In the situation where the plea is left open regarding sentencing, and the claim is only that the court failed to advise the defendant of the fine, no constitutional issue is involved. ( In re Ronald E. (1977) 19 Cal.3d 315, 320-321 [ 137 Cal.Rptr. 781, 562 P.2d 684].) "Unlike an uninformed waiver of the specified constitutional rights which renders a plea or admission involuntary and requires that it be set aside, an uninformed waiver based on the failure of the court to advise an accused of the consequences of an admission constitutes error which requires that the admission be set aside only if the error is prejudicial to the accused. [Citation.]" ( Id., at p. 321.) Thus, it is appropriate, in such cases where there is no evidence of breach of the plea agreement, to deny relief unless the error is shown to be prejudicial. ( In re Ronald E., supra, 19 Cal.3d at p. 321; People v. Wagoner (1979) 89 Cal.App.3d 605, 611 [ 152 Cal.Rptr. 639]; In re Chambliss (1981) 119 Cal.App.3d 199, 202-203 [ 173 Cal.Rptr. 712].) A showing of prejudice requires the appellant to demonstrate that it is reasonably probable he would not have entered his plea if he had been told about the fine. ( In re Ronald E., supra, 19 Cal.3d at pp. 325-326; In re Yurko (1974) 10 Cal.3d 857, 864-865 [ 112 Cal.Rptr. 513, 519 P.2d 561]; People v. Caban, supra, 148 Cal.App.3d at pp. 711-712; People v. Wagoner, supra, 89 Cal.App. 3 d at p. 611.)

"While an uninformed waiver of defendant's constitutional rights to a jury trial, to confront witnesses and against self-incrimination `. . . renders a plea or admission involuntary and requires that it be set aside, an uninformed waiver based on the failure of the court to advise an accused of the consequences of an admission constitutes error which requires that the admission be set aside only if the error is prejudicial to the accused.' [Citations.] This is so because advisement regarding the consequences of a plea or admission is not constitutionally compelled but constitutes `a judicially declared rule of criminal procedure.' [Citation.]" ( People v. Caban (1983) 148 Cal.App.3d 706, 711 [ 196 Cal.Rptr. 177]; see also People v. Wright (1987) 43 Cal.3d 487, 494-495 [ 233 Cal.Rptr. 69, 729 P.2d 260].)

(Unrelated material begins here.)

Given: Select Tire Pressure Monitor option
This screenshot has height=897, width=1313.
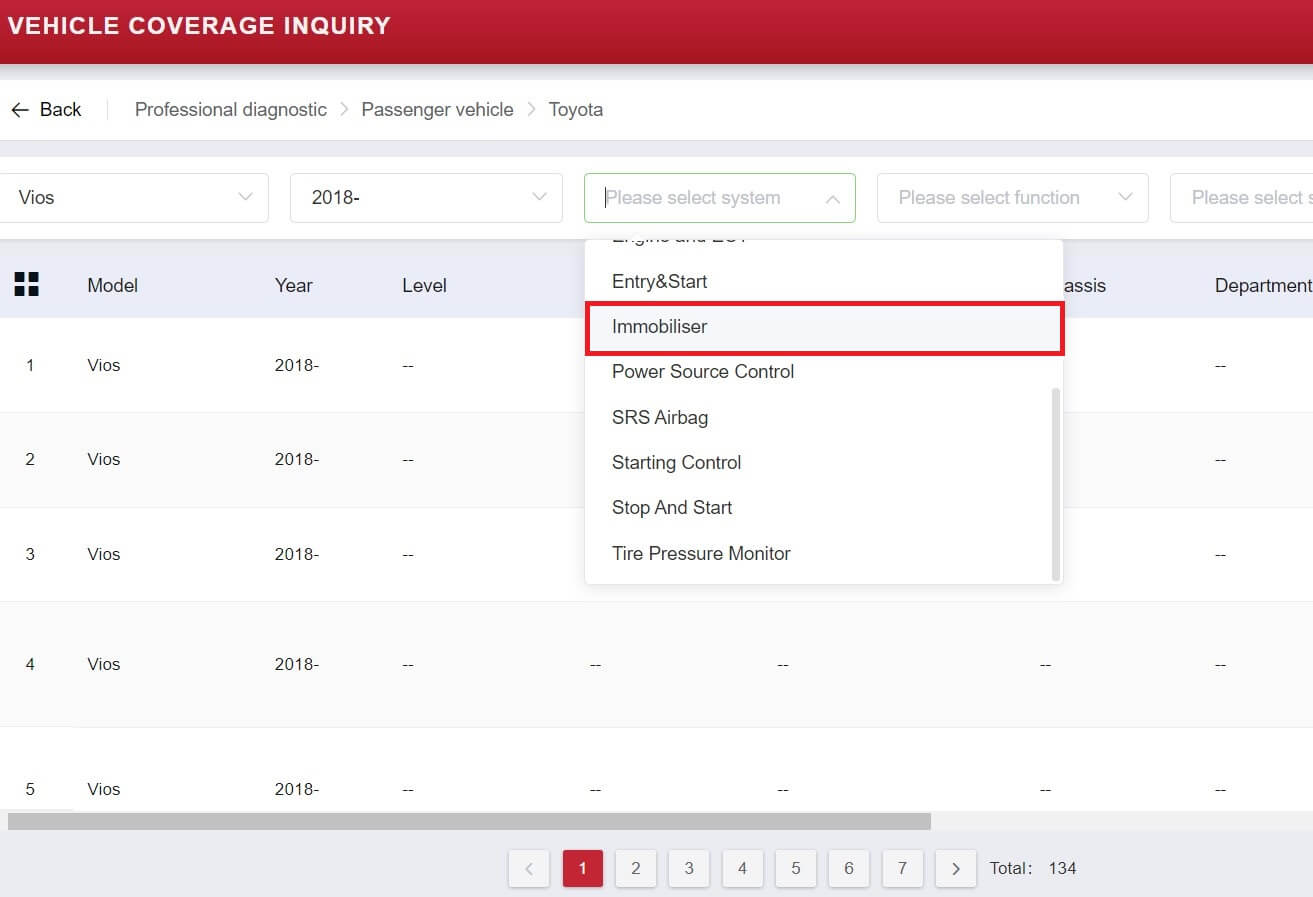Looking at the screenshot, I should coord(701,553).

(1b) Although appellant claims that he was prejudiced by the $10,000 fine, he points to no facts in the record to indicate the nature of this prejudice. Appellant has not contended that he would have entered a different plea if he had been advised of the restitution fine. He did not move to withdraw his plea when the fine was imposed by the sentencing judge and he has expressly declined to challenge his plea on this appeal.

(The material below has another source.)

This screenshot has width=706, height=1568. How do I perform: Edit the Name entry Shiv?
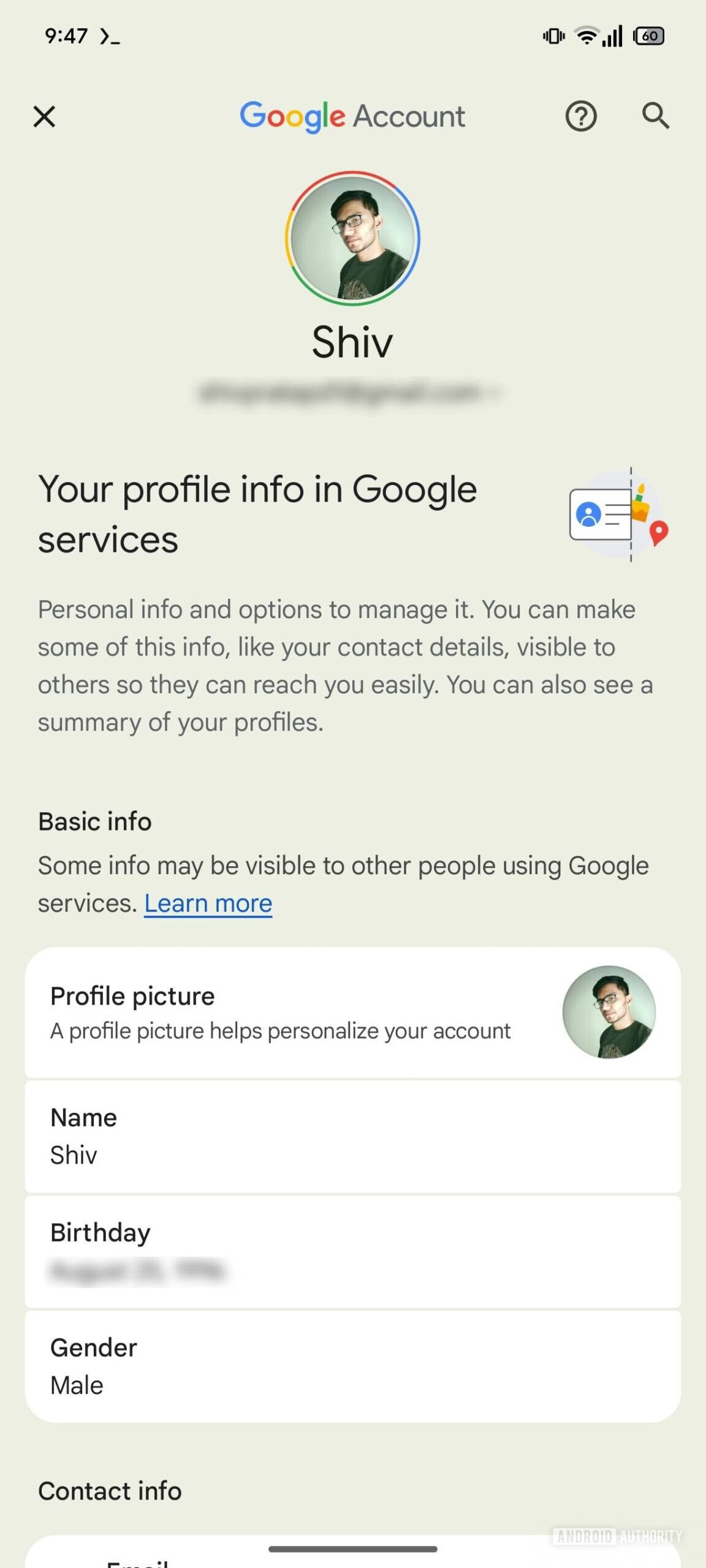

Absent any indication to the contrary, and in light of appellant's express denial of a desire to withdraw his plea, we do not believe it is reasonably probable that appellant would have withdrawn his plea and faced up to four additional years in prison if he had been informed of the fine. In addition, it is far from certain that the court would have imposed the minimum sentence without the large fine. We cannot allow appellant to retain one portion of his sentence and discard another after he has received the benefit of a mitigated term. We, therefore, conclude that the court's failure to advise appellant of the fine was harmless error and would affirm the judgment. We are, however, concerned that when appellant entered his plea he was advised that he could withdraw it if the indicated disposition was not the sentence imposed. Although this advice was unnecessary since the plea was not the result of a negotiated agreement, we will remand the case to the superior court to allow appellant the opportunity to withdraw his plea. Should appellant fail to so move within 30 days of the filing of the remittitur, the judgment is affirmed.

Racanelli, P.J., and Newsom, J., concurred.